Controlling Surface Runoff Threats

University of Guelph Ridgetown Campus Professor Ivan O'Halloran discusses soil runoff with the Kent Federation of Agriculture's annual meeting. (Photo by Simon Crouch)

Farmers preparing for expected strict rules limiting phosphate runoff can start with the surface of their soil.

Ivan O’Halloran, a soil fertility and nutrient association professor at the Ridgetown Campus of the University of Guelph, told the Kent Federation of Agriculture during their recent annual meeting, that controlling surface runoff can be a key to not letting phosphates get away and possibly contribute to algae blooms in the Great Lakes.

He says cover crops and residue from previous crops are options.

“Anything that we can do to control that runoff, whether it is slowing it down so the particulate matter comes out, it’s harder to control the soluble [nutrients],” O’Halloran says. “It really becomes having it move [down] through the soil as opposed to having it move over the soil.”

Ontario farmers are expecting new rules to try and reduce runoff, and O’Halloran says crop crop residues and cover crops can play a big role in helping them meet potential targets.

“The utilization of cover crops help hold the soil in place, improve infiltration, and if the cover crop grows reasonable amount it helps dry the soil a bit which means there’s a greater potential to hold on to water,” he says. “The idea of leaving soil bare is an issue.”

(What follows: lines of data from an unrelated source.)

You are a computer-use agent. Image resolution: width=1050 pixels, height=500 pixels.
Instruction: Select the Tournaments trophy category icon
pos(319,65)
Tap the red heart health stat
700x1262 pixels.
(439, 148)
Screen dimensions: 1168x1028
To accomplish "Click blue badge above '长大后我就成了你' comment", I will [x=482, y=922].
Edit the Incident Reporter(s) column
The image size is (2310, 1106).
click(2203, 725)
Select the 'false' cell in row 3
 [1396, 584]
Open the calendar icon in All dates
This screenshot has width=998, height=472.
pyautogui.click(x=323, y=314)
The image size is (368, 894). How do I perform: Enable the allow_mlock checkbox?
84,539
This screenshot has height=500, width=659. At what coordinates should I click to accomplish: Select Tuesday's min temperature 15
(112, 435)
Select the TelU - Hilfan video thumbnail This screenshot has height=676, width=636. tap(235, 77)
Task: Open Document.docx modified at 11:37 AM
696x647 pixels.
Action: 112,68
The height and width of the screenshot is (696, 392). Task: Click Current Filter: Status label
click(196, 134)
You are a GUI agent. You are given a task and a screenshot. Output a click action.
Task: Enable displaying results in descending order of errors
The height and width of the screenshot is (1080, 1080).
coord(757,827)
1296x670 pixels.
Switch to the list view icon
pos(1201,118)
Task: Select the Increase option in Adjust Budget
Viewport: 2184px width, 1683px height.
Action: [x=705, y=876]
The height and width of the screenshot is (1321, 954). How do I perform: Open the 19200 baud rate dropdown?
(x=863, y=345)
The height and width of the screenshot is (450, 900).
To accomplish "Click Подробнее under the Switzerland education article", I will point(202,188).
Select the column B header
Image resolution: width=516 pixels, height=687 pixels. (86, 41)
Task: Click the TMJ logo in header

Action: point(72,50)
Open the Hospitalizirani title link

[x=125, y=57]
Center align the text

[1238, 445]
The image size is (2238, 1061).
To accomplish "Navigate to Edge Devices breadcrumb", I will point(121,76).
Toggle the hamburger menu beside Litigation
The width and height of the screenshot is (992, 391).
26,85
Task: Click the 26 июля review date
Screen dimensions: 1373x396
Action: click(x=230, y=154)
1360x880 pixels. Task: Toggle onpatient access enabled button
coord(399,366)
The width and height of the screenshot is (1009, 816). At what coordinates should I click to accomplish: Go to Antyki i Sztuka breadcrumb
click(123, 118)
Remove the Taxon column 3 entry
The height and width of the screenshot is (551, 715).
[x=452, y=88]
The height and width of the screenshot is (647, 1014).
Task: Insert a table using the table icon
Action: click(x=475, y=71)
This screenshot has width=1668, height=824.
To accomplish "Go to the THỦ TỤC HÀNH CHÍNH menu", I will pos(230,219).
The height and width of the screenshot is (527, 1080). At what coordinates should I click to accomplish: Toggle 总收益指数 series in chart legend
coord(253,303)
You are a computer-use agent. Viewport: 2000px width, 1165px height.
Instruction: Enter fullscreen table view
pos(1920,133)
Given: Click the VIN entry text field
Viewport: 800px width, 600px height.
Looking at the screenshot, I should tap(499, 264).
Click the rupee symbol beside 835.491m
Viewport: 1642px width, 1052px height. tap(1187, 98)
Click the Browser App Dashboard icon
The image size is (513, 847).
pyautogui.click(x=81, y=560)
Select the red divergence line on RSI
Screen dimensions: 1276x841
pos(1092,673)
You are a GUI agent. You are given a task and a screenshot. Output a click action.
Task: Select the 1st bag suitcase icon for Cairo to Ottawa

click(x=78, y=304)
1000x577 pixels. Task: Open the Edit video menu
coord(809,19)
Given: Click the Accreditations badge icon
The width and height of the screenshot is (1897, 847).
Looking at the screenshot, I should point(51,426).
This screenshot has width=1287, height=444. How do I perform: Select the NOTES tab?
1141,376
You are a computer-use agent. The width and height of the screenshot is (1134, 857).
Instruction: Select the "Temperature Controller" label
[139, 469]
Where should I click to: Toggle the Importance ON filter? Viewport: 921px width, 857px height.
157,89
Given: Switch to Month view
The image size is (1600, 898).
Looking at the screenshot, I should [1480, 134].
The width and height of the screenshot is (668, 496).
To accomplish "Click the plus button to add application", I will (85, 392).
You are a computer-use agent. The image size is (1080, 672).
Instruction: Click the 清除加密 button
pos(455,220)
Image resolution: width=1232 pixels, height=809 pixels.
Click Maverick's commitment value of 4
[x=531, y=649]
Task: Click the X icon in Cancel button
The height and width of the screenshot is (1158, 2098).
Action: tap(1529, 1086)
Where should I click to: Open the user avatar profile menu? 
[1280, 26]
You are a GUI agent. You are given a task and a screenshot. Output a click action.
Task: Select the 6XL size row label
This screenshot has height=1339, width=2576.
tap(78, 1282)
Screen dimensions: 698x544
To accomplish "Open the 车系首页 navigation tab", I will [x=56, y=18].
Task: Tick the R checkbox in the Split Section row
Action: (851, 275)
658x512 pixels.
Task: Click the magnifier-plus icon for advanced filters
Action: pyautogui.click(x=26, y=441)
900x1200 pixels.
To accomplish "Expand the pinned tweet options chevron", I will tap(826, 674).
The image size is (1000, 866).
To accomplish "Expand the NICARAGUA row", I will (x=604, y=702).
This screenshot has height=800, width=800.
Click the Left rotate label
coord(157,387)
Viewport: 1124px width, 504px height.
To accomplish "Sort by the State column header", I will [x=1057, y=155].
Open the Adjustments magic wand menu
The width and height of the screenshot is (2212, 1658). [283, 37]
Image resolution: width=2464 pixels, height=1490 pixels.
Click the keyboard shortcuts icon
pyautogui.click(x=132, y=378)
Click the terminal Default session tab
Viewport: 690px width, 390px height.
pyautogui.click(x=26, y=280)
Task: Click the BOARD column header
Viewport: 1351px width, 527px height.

O’Halloran says the water that leaves through field tiles often removes less nutrient from the field than surface water. He says slowing the movement of water, with crop residues and cover crops can pay big dividends.

The timing of applying nutrients to the soil is also critical. He says if at all possible, spring is a better time for fertilizer and manure applications because it is when the plants are most able to absorb it.